Your task
Every entry below is to be returned unchanged. Images are not part of the copy.
+++ Input data
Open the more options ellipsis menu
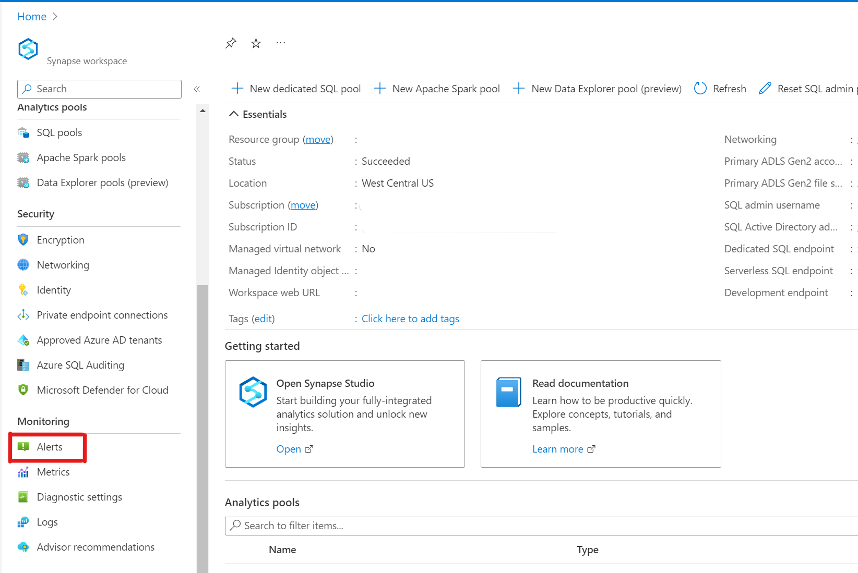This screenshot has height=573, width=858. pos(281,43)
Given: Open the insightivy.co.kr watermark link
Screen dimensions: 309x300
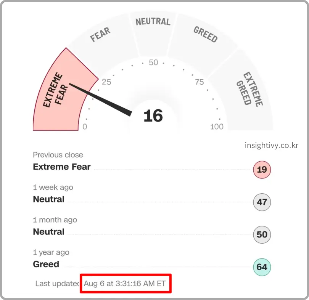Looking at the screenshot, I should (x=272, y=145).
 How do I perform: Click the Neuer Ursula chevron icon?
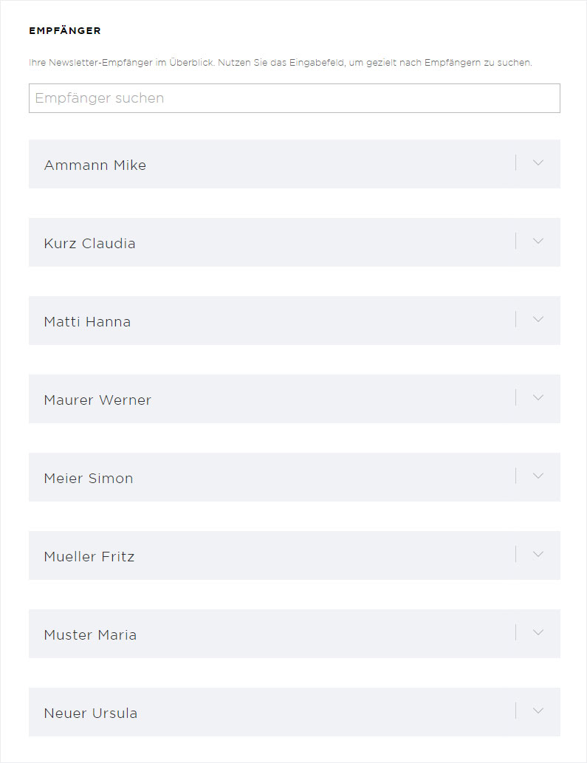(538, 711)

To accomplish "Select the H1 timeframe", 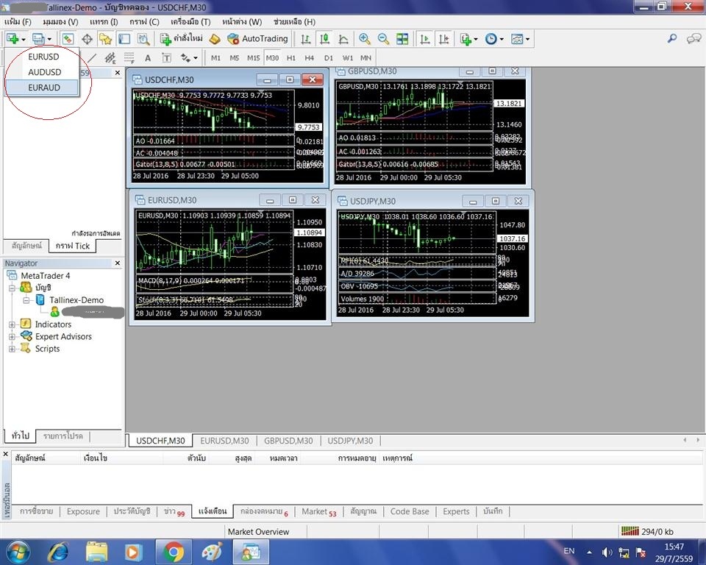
++++++
Final answer
Open the more options ellipsis menu
This screenshot has height=573, width=858. pos(281,43)
Given: Open the insightivy.co.kr watermark link
Screen dimensions: 309x300
Looking at the screenshot, I should (x=272, y=145).
 How do I perform: Click the Neuer Ursula chevron icon?
(538, 711)

To accomplish "Select the H1 timeframe", 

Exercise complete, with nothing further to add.